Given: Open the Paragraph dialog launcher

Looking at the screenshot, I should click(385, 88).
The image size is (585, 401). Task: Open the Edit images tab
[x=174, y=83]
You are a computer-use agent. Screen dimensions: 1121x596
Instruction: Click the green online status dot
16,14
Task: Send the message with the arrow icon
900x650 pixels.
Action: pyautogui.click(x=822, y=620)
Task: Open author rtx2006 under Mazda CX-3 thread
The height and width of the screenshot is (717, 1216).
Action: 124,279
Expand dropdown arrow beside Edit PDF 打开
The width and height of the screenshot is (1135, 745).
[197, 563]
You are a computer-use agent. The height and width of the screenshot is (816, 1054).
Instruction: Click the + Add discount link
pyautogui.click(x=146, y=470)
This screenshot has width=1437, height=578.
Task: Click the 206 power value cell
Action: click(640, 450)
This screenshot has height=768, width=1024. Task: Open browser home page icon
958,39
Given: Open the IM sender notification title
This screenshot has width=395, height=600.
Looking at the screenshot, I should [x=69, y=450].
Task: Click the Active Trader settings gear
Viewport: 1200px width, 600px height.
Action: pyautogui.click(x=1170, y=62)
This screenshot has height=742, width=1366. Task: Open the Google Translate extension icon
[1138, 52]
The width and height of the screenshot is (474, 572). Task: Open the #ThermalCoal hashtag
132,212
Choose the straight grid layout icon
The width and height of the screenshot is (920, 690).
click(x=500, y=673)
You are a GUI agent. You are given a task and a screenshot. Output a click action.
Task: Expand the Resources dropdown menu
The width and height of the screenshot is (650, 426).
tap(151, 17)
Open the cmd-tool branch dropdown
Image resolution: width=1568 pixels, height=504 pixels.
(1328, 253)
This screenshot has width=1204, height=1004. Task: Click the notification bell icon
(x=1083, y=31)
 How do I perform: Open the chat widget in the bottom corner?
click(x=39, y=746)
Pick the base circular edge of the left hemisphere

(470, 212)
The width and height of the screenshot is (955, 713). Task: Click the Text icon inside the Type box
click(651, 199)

________

### Work to complete
Please put each line of the listing above into a Markdown table with two columns, Row and Line. Number the rows and leave out the blank lines.

### Solution below
| Row | Line |
|---|---|
| 1 | Given: Open the Paragraph dialog launcher |
| 2 | Looking at the screenshot, I should click(385, 88). |
| 3 | The image size is (585, 401). Task: Open the Edit images tab |
| 4 | [x=174, y=83] |
| 5 | You are a computer-use agent. Screen dimensions: 1121x596 |
| 6 | Instruction: Click the green online status dot |
| 7 | 16,14 |
| 8 | Task: Send the message with the arrow icon |
| 9 | 900x650 pixels. |
| 10 | Action: pyautogui.click(x=822, y=620) |
| 11 | Task: Open author rtx2006 under Mazda CX-3 thread |
| 12 | The height and width of the screenshot is (717, 1216). |
| 13 | Action: 124,279 |
| 14 | Expand dropdown arrow beside Edit PDF 打开 |
| 15 | The width and height of the screenshot is (1135, 745). |
| 16 | [197, 563] |
| 17 | You are a computer-use agent. The height and width of the screenshot is (816, 1054). |
| 18 | Instruction: Click the + Add discount link |
| 19 | pyautogui.click(x=146, y=470) |
| 20 | This screenshot has width=1437, height=578. |
| 21 | Task: Click the 206 power value cell |
| 22 | Action: click(640, 450) |
| 23 | This screenshot has height=768, width=1024. Task: Open browser home page icon |
| 24 | 958,39 |
| 25 | Given: Open the IM sender notification title |
| 26 | This screenshot has width=395, height=600. |
| 27 | Looking at the screenshot, I should [x=69, y=450]. |
| 28 | Task: Click the Active Trader settings gear |
| 29 | Viewport: 1200px width, 600px height. |
| 30 | Action: pyautogui.click(x=1170, y=62) |
| 31 | This screenshot has height=742, width=1366. Task: Open the Google Translate extension icon |
| 32 | [1138, 52] |
| 33 | The width and height of the screenshot is (474, 572). Task: Open the #ThermalCoal hashtag |
| 34 | 132,212 |
| 35 | Choose the straight grid layout icon |
| 36 | The width and height of the screenshot is (920, 690). |
| 37 | click(x=500, y=673) |
| 38 | You are a GUI agent. You are given a task and a screenshot. Output a click action. |
| 39 | Task: Expand the Resources dropdown menu |
| 40 | The width and height of the screenshot is (650, 426). |
| 41 | tap(151, 17) |
| 42 | Open the cmd-tool branch dropdown |
| 43 | Image resolution: width=1568 pixels, height=504 pixels. |
| 44 | (1328, 253) |
| 45 | This screenshot has width=1204, height=1004. Task: Click the notification bell icon |
| 46 | (x=1083, y=31) |
| 47 |  How do I perform: Open the chat widget in the bottom corner? |
| 48 | click(x=39, y=746) |
| 49 | Pick the base circular edge of the left hemisphere |
| 50 | (470, 212) |
| 51 | The width and height of the screenshot is (955, 713). Task: Click the Text icon inside the Type box |
| 52 | click(651, 199) |